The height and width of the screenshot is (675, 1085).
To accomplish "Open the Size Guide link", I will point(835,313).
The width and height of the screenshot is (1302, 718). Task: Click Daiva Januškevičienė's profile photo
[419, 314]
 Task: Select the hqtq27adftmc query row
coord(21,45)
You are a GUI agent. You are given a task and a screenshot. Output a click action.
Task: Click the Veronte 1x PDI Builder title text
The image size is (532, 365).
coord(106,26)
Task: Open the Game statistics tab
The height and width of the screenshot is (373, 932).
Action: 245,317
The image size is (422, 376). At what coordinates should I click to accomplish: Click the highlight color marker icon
____________________
WHAT TO WORK ON ▸
From the line containing "The width and" through the end of the material, print each line exactly as it appears.

TASK ANSWER ▸
The width and height of the screenshot is (1302, 718). Task: Click Daiva Januškevičienė's profile photo
[419, 314]
 Task: Select the hqtq27adftmc query row
coord(21,45)
You are a GUI agent. You are given a task and a screenshot. Output a click action.
Task: Click the Veronte 1x PDI Builder title text
The image size is (532, 365).
coord(106,26)
Task: Open the Game statistics tab
The height and width of the screenshot is (373, 932).
Action: 245,317
The image size is (422, 376). At what coordinates should I click to accomplish: Click the highlight color marker icon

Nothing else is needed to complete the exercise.